**YOUR TASK:** The lines from the one containing "Expand the 155 credits panel chevron" through the end of the entries are what to output; reproduce them exactly and add nothing.
* * *
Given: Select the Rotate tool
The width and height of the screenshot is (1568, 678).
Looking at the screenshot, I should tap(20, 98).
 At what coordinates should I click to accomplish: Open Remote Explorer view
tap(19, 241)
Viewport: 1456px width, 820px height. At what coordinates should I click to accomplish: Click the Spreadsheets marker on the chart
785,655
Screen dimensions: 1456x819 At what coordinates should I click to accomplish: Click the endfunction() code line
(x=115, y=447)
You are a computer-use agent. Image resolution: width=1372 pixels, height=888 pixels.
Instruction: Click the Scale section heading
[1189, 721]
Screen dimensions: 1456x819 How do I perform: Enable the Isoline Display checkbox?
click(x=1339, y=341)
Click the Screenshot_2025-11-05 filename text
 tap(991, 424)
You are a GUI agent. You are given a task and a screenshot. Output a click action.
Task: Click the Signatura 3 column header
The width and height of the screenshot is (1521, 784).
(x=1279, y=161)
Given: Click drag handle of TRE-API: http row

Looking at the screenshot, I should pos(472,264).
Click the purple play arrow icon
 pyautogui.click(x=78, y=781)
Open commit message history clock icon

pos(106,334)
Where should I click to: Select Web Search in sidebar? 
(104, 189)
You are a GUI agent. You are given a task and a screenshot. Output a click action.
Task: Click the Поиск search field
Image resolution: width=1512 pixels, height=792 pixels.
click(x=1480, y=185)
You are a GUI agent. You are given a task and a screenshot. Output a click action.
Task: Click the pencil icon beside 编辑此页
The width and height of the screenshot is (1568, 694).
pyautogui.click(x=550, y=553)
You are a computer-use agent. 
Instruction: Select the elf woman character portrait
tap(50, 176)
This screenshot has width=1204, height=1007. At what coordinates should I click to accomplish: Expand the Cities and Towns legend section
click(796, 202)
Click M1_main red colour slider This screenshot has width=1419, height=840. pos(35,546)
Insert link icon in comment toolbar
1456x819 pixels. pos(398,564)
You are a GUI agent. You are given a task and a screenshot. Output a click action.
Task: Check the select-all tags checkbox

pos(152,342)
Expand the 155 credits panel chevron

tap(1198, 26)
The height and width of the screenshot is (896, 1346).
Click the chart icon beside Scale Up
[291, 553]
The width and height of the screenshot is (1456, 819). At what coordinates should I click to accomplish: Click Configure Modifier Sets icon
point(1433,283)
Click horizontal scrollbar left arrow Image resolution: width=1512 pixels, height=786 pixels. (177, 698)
* * *
**EXERCISE ANSWER:**
Expand the 155 credits panel chevron

tap(1198, 26)
The height and width of the screenshot is (896, 1346).
Click the chart icon beside Scale Up
[291, 553]
The width and height of the screenshot is (1456, 819). At what coordinates should I click to accomplish: Click Configure Modifier Sets icon
point(1433,283)
Click horizontal scrollbar left arrow Image resolution: width=1512 pixels, height=786 pixels. (177, 698)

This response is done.